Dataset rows

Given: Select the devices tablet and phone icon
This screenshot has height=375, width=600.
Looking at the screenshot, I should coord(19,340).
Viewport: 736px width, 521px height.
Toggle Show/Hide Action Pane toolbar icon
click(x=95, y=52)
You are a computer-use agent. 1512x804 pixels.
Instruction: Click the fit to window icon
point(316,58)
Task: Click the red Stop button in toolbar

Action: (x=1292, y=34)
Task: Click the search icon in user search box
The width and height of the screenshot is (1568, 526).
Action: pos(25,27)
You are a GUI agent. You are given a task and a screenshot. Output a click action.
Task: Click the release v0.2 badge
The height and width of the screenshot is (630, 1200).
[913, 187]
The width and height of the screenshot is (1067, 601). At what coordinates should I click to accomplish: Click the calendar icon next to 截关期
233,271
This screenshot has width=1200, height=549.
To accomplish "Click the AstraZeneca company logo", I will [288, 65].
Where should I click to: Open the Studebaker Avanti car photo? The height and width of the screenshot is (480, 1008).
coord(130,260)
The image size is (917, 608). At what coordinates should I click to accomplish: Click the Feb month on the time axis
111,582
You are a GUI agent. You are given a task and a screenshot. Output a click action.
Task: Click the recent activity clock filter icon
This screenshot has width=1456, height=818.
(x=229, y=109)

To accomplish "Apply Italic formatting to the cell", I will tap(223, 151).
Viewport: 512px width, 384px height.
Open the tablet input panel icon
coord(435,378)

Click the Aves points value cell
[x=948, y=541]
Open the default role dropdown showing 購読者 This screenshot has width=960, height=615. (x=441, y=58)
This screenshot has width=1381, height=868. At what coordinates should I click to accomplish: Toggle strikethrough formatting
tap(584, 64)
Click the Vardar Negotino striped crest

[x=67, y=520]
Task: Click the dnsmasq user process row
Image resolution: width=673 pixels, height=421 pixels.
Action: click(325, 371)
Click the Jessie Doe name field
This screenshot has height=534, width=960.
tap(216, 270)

**GOAL OF THE EXERCISE**
Quote the records above word for word, from the start of the records up to and including the line with "Action: (x=1292, y=34)".

**THE OUTPUT**
Given: Select the devices tablet and phone icon
This screenshot has height=375, width=600.
Looking at the screenshot, I should coord(19,340).
Viewport: 736px width, 521px height.
Toggle Show/Hide Action Pane toolbar icon
click(x=95, y=52)
You are a computer-use agent. 1512x804 pixels.
Instruction: Click the fit to window icon
point(316,58)
Task: Click the red Stop button in toolbar

Action: (x=1292, y=34)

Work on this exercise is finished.